#### Task to carry out
Rewrite everything from the start of the listing down to the line containing "XVM (640, 21)", both ends included and the request line kept. Multiply each click coordinate by 0.3, round to whole numbers with halves going up, leave the numbers in the request unchanged, and omit the pictures.

━━ Data provided

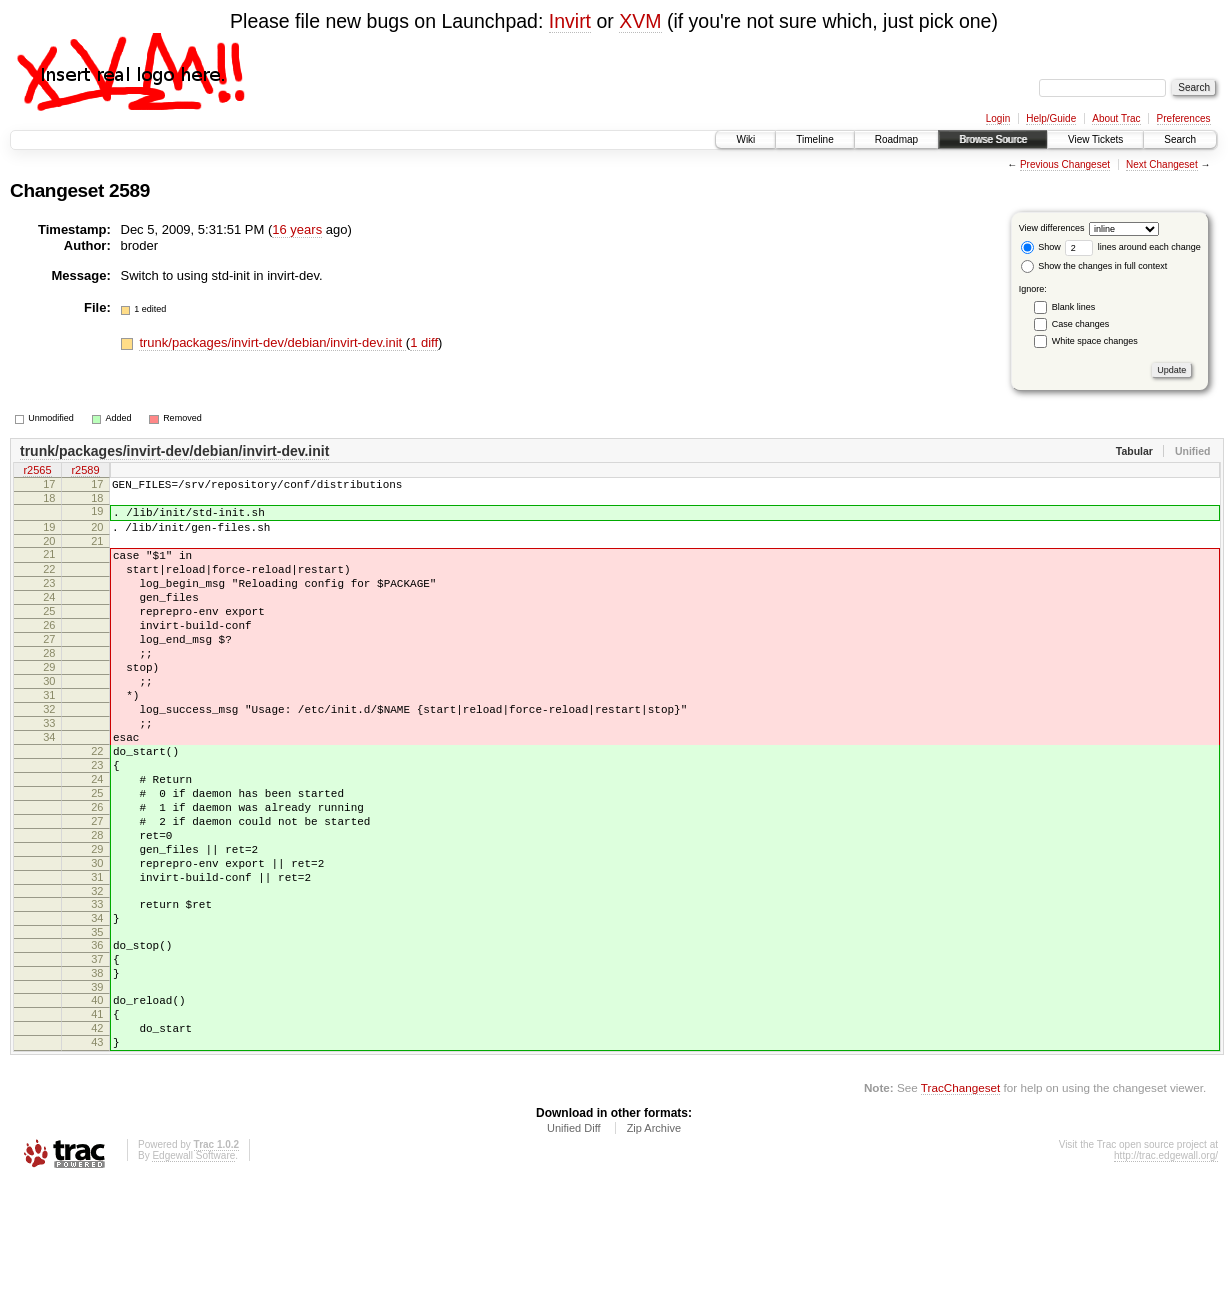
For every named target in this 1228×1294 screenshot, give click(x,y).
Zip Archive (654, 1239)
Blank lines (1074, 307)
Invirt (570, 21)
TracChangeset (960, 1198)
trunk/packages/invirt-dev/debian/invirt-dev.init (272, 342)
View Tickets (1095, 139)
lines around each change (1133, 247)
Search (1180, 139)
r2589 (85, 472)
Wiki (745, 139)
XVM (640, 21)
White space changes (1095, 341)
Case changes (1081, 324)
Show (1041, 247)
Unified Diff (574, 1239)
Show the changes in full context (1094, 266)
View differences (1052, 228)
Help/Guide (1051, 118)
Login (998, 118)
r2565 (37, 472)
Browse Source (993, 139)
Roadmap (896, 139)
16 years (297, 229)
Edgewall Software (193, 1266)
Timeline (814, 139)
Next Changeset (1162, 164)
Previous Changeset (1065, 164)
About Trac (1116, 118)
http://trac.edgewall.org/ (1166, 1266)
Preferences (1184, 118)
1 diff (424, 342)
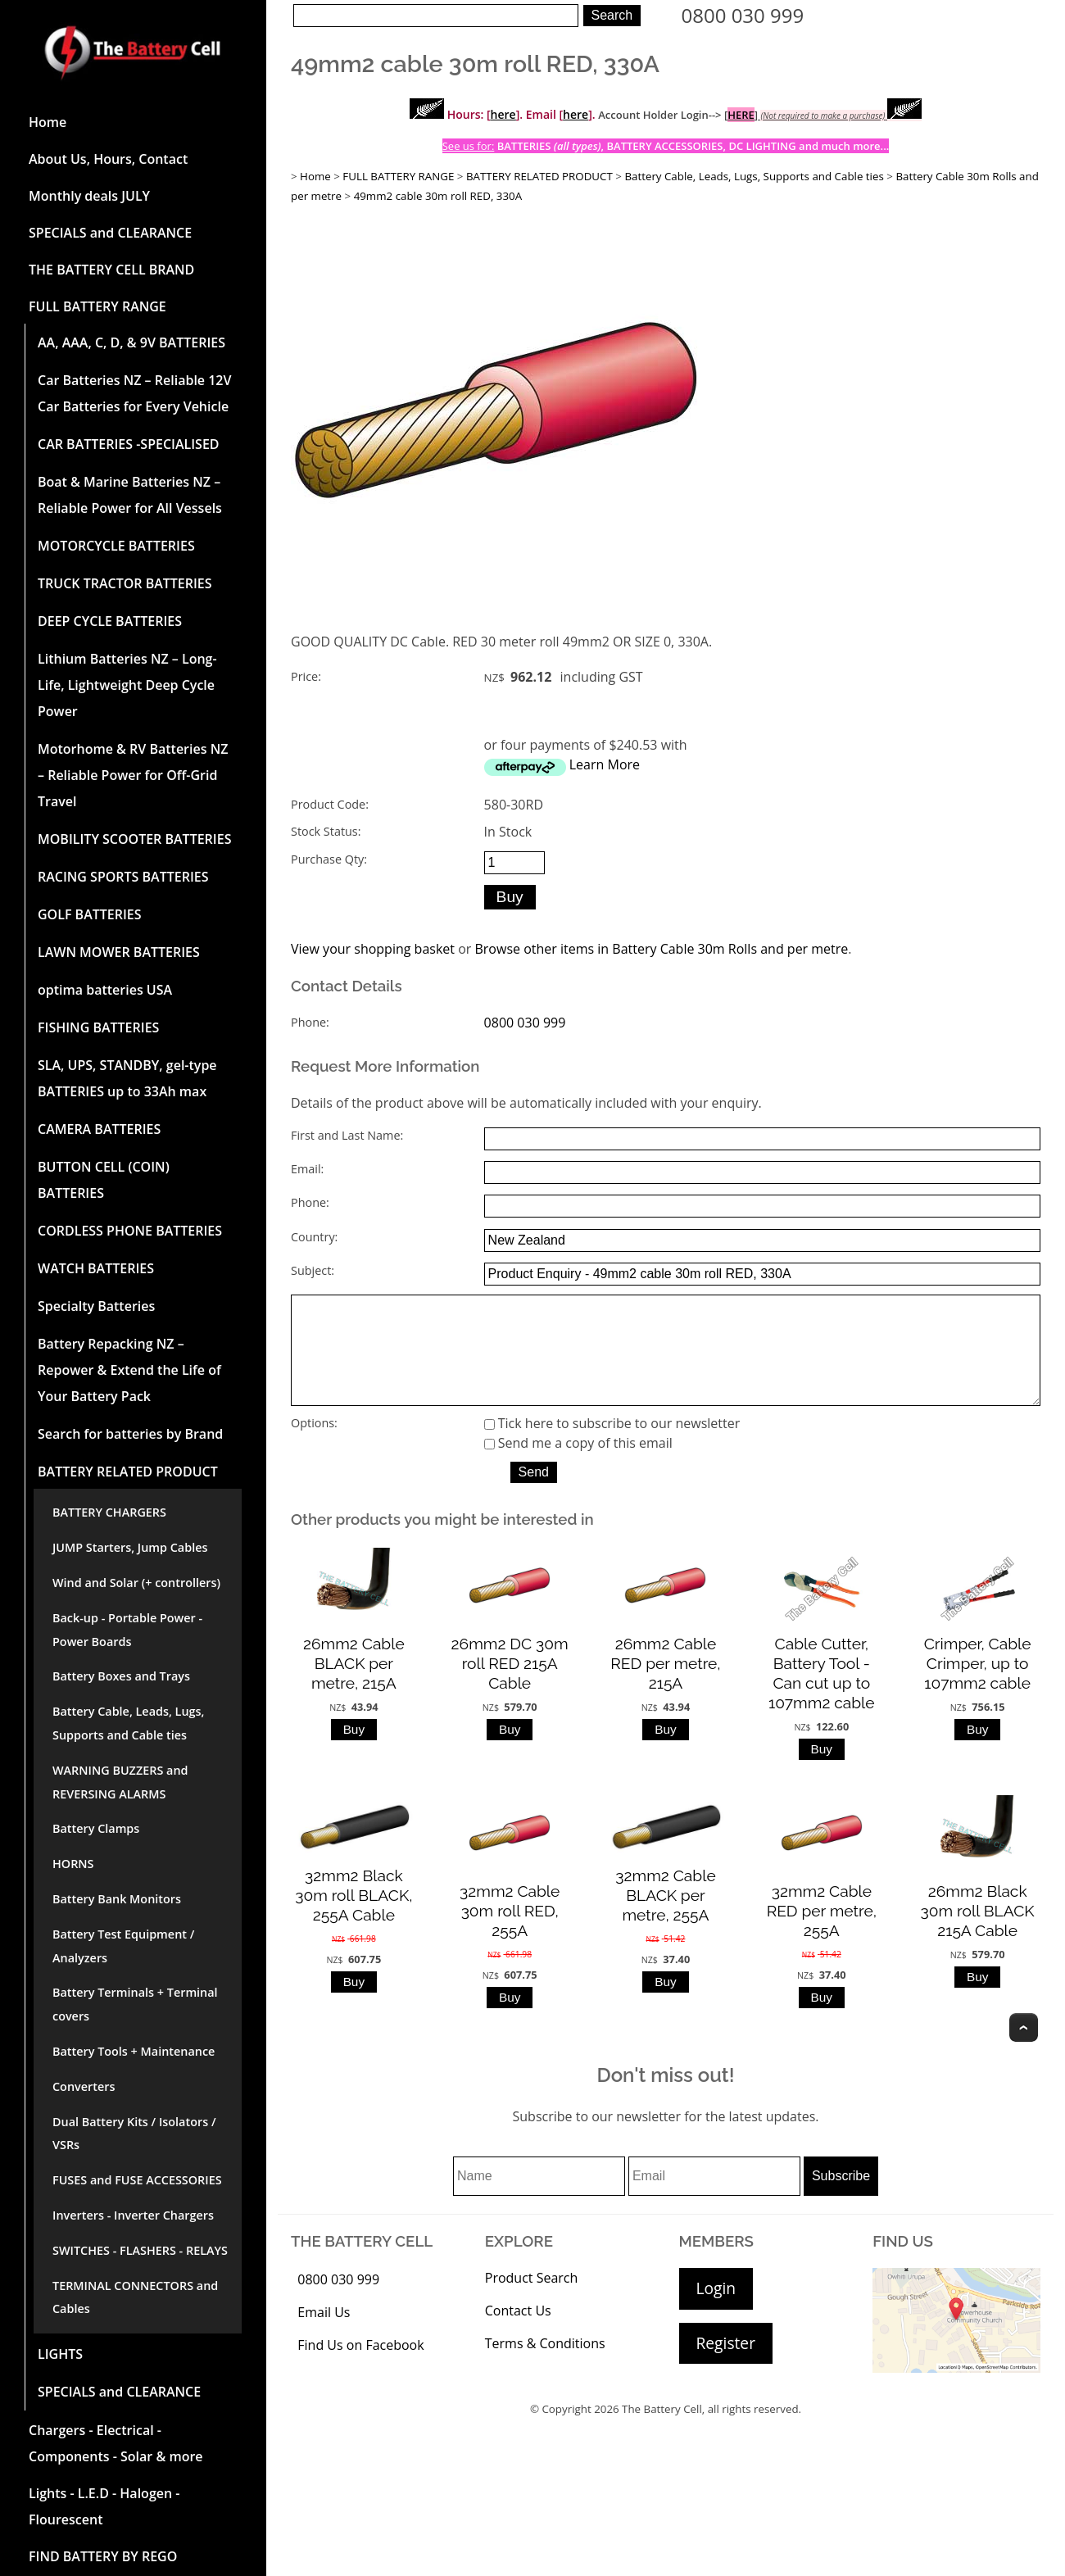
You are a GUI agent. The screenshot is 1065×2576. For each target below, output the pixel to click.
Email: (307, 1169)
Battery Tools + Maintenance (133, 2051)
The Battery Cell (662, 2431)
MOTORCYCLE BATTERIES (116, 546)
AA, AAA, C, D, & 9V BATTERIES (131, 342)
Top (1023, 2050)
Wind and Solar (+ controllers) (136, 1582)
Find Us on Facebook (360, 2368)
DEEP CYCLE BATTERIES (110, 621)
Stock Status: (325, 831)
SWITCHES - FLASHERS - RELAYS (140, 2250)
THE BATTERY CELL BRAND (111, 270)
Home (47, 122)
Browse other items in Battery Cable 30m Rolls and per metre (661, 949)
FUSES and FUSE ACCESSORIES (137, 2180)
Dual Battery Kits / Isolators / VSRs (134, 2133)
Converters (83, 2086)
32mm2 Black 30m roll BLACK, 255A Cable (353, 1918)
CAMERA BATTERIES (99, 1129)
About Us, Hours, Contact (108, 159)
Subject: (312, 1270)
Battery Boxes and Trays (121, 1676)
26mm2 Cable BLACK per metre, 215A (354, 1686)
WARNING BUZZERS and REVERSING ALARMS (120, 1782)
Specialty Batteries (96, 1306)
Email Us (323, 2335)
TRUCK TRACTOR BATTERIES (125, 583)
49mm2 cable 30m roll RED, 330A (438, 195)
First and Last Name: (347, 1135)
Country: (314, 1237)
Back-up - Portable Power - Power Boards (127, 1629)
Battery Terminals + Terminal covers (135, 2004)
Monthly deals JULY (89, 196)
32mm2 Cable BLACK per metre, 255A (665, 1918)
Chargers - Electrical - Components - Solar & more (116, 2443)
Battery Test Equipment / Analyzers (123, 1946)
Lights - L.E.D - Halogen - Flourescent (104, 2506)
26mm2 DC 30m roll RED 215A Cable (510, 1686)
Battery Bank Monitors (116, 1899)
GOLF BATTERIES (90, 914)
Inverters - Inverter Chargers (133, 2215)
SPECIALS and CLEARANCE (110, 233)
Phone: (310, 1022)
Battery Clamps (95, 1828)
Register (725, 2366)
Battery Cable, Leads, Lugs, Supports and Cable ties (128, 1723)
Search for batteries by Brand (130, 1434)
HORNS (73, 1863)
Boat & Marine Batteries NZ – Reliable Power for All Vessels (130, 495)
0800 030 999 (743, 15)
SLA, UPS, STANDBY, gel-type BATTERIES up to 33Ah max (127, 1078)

━━━━

#### Exercise answer
For every named target in this 1228×1294 screenshot, give click(x,y).
Zip Archive (196, 372)
Blank lines (322, 92)
Invirt (171, 6)
TracChangeset (288, 359)
trunk/packages/invirt-dev/debian/invirt-dev.init (82, 103)
View Tickets (329, 42)
lines around each change (340, 74)
Search (354, 42)
r2589 (26, 142)
Wiki (224, 42)
XVM (192, 6)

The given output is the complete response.